Textauszug »
☆ ☆ ☆ ☆

Ein Präsident der ein Macho ist. Na zum Glück gab es das in der Geschichte der USA vorher nie 



Threshold schrieb:


> So ein Typ ist schlicht unwählbar.



Deshalb hat er sich ja auch gegen alle anderen Teilnehmer durchgesetzt und ist jetzt der Kandidat seiner Partei.



Threshold schrieb:


> Die Republikaner wissen das und rechnen bereits mit einer Niederlage.



Was ja mehr an der Medienkampange gegen ihn liegt, als an allem anderen. Ist ja nicht so, dass man das bei Clinton auch machen könnte. Nur daran gibt es wohl kein Interesse.

State Department Blocks Release Of Hillary Clinton-Era TPP Emails Until After The Election

Das die Emails erst nach der Wahl der Wahl veröffentlich werden, nunja warum wohl?



Threshold schrieb:


> Alleinige Kriegseinsätze können sich die USA schon finanziell nicht mehr erlauben. *Drohnen sind inzwischen ein bewährtes Mittel, um "Staatsfeinde" loszuwerden. *



Ohne Prozess, ohne Urteil, ohne Rechtsstaatlichkeit. Man stelle sich nur vor Assad, würde so gegen seine "Staatsfeinde" vorgehen 



Threshold schrieb:


> Und der IS hat nun mal durch unseren lieben Freund George seinen Boden bekommen.



Und diese falsche Politik wurde von Obama weitergeführt und Clinton will das gleiche. Juhu ^^



Threshold schrieb:


> Wie kannst du dann wollen, dass so ein Spinner wie Mike Pence Vizepräsident wird?



Ach, weil er ein Thema hat, wo ich anderer Meinung bin, muss ich ihn komplett ablehnen? 

Bist du nur für Politiker die zu 100% genau deine Ansichten haben? Also ich habe so einen Politiker bisher noch nicht gefunden.

☆ ☆ ☆ ☆

Datensätze »
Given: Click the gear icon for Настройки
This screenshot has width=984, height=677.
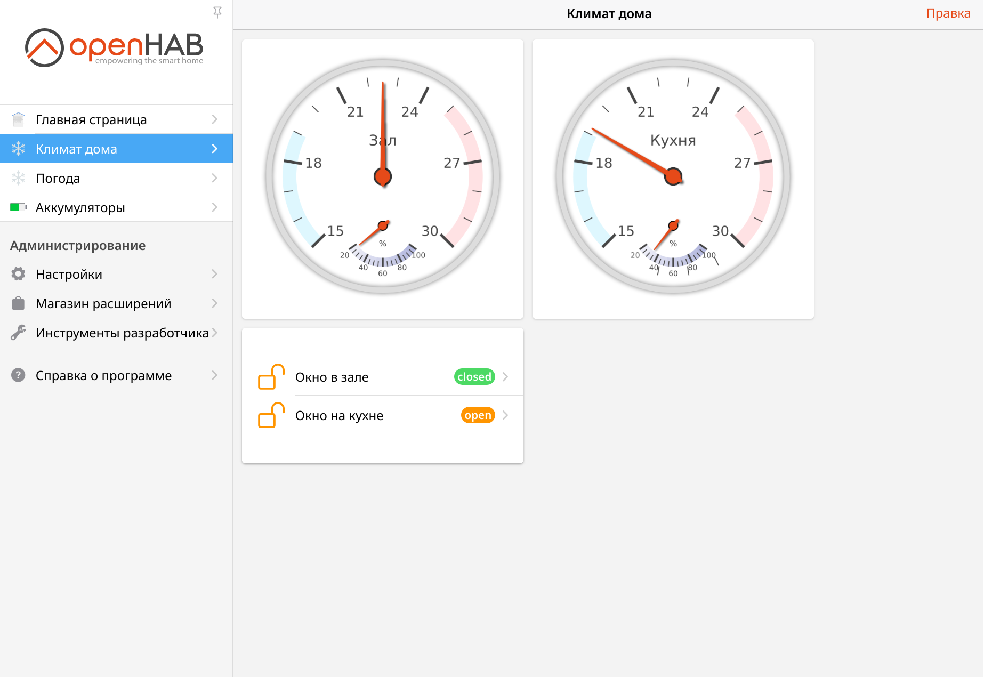Looking at the screenshot, I should (x=18, y=274).
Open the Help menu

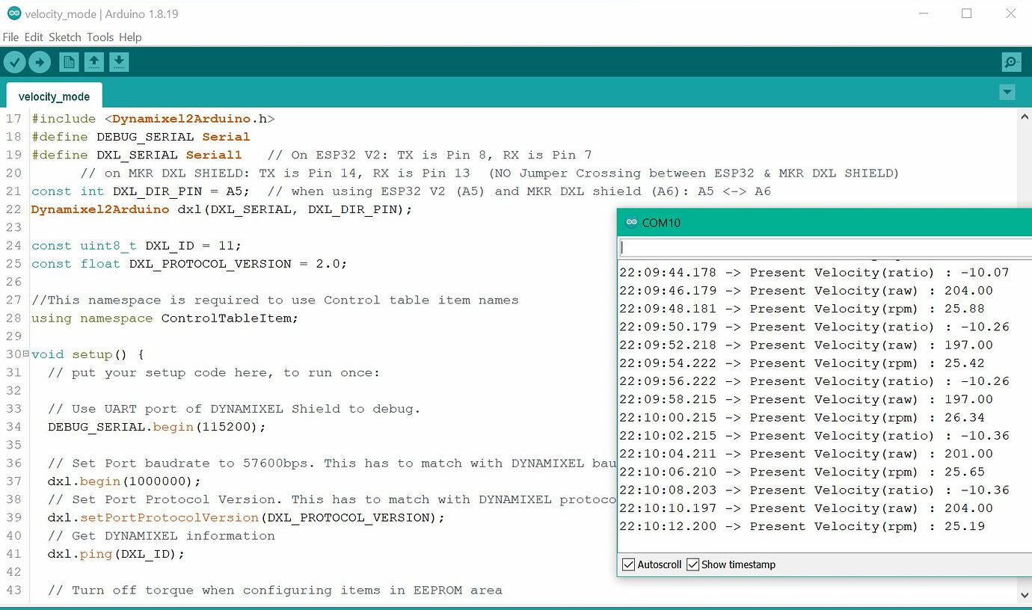130,37
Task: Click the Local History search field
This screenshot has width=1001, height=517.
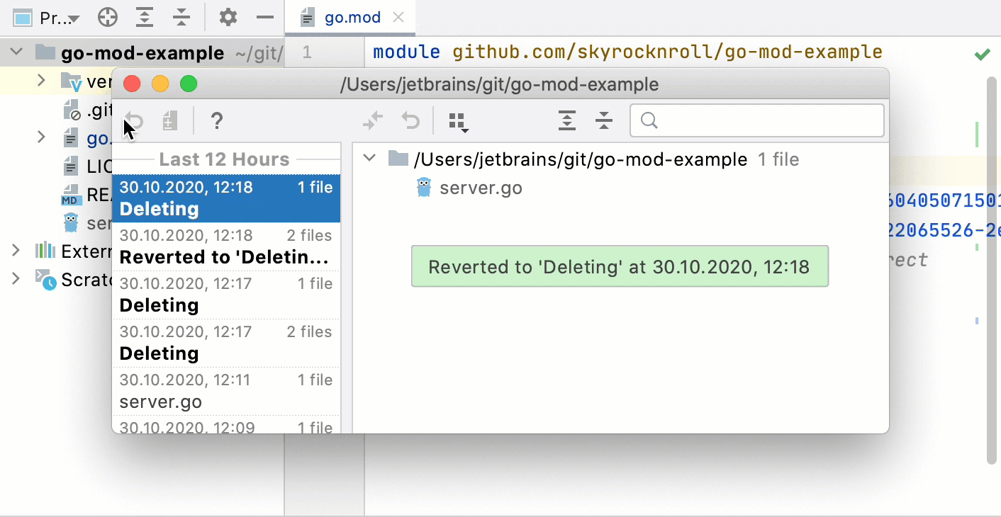Action: 756,120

☆ ☆ ☆ ☆

Aufgaben »
(A) Welche Begründung gibt der Verfasser in der Forumsdiskussion dafür, dass er Mike Pence nicht komplett ablehnen muss? Antworte in ein bis drei Sätzen.
(B) Schreib die Forumsdiskussion zwischen „Und diese falsche“ und „Pence Vizepräsident wird?“ einschließlich erneut ab und tausche dabei „Obama“ gegen „Carter“.
(C) Welche Behörde blockiert laut der in der Forumsdiskussion zitierten Überschrift die Veröffentlichung der TPP-E-Mails aus der Zeit von Hillary Clinton?
Die Datensätze sind eigenständiges Material und gehören nicht zur Forumsdiskussion.

Lösungen nach Aufgaben »
(A) Er ist nur bei einem Thema anderer Meinung als Pence, und das ist für ihn kein Grund, ihn ganz abzulehnen. Außerdem hat er bisher keinen Politiker gefunden, der zu 100 % genau seine Ansichten hat.

(B)
Und diese falsche Politik wurde von Carter weitergeführt und Clinton will das gleiche. Juhu ^^



Threshold schrieb:


> Wie kannst du dann wollen, dass so ein Spinner wie Mike Pence Vizepräsident wird?

(C) Das State Department.